Nel 2017 aveva fondato nel quartiere Pilastro “La Fattoria di Masaniello”, una pizzeria, poi ribatezzata “Porta Pazienza”, che dava lavoro a ragazzi con disturbi cognitivi, ma anche a immigrati e a persone fragili. Un progetto collegato a doppio filo alla sua battaglia alla criminalità organizzata, dal momento che i prodotti provenivano da cooperative che operano su beni confiscati.

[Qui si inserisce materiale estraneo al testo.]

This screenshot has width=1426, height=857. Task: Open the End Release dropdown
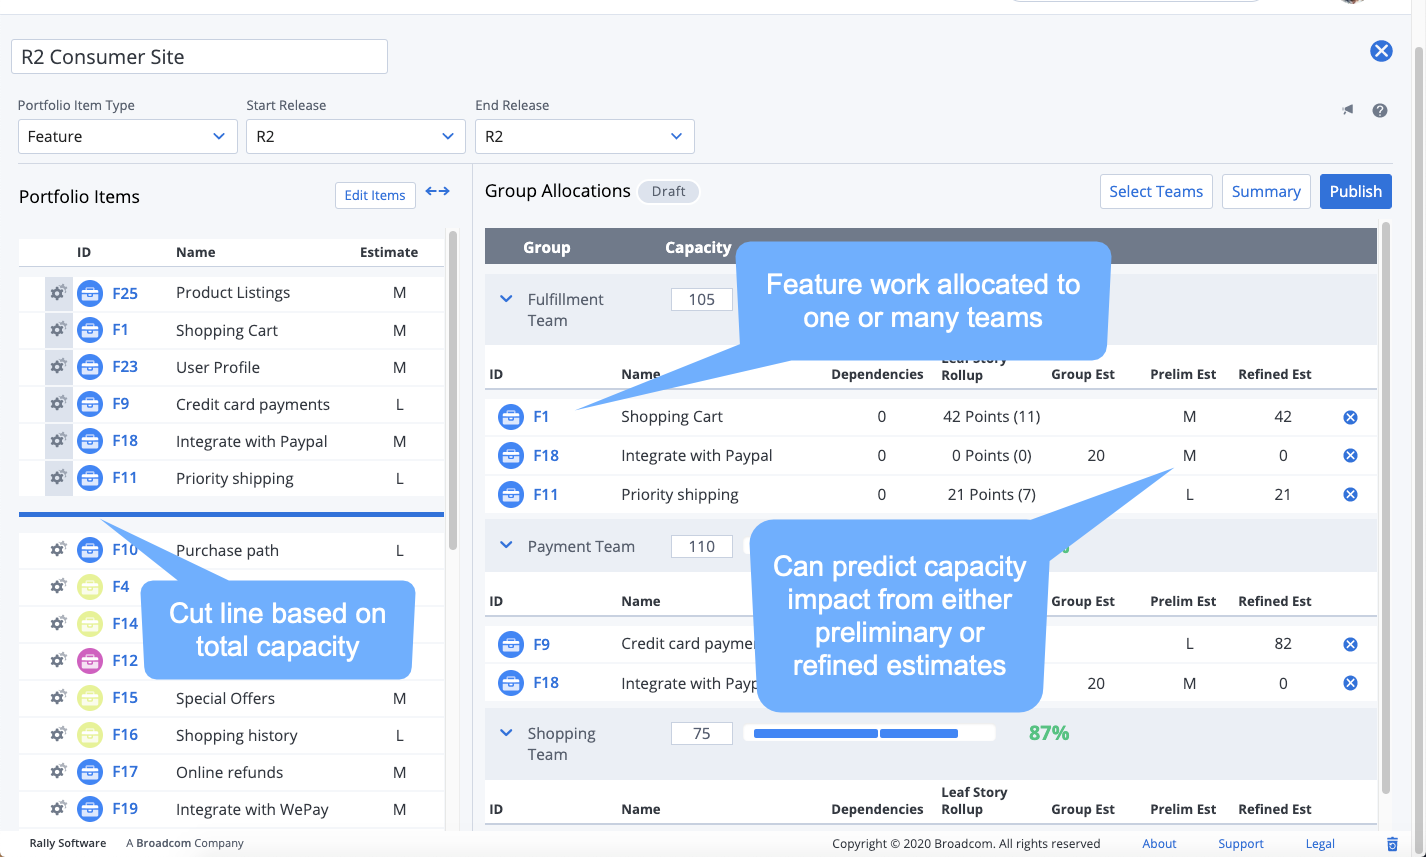pos(584,137)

'Michele Ammendola era un punto di riferimento per tutti coloro che si occupano di contrasto alle mafie - spiega Cinzia Franchini, portavoce di Ruote Libere -. E' grazie a lui che nel 2016 riuscii a mettere in contatto l'amministratore giudiziario della Geotrans, l'azienda confiscata agli Ercolano Santapaola, con l'allora presidente di Coop Alleanza 3.0 Adriano Turrini'.

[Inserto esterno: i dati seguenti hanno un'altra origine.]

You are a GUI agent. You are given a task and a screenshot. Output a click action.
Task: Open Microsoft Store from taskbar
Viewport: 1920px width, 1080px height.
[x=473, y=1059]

'Ammendola a quel tempo era portavoce del comitato bolognese anti-camorra ‘Io Lotto’ e con lui organizzammo il primo incontro a Bologna con Turrini dal quale nacque poi la collaborazione economica virtuosa che portò al salvataggio della azienda Geotrans confiscata alla mafia. Una operazione che rappresentò un successo in termini imprenditoriali e uno schiaffo al clan che considerava quella azienda come 'cosa propria'. L'impegno di Michele continuò anche nella organizzazione del “Viaggio legale” che nel 2016 ha portato la famosa Mehari verde sulla quale nel 1985 venne ucciso dalla camorra il giornalista Giancarlo Siani, dalla sua Napoli all’Emilia Romagna. Un viaggio di 600 chilometri, proprio su un camion Geotrans. La sua morte lascia un vuoto enorme in tutti coloro che lo hanno conosciuto'.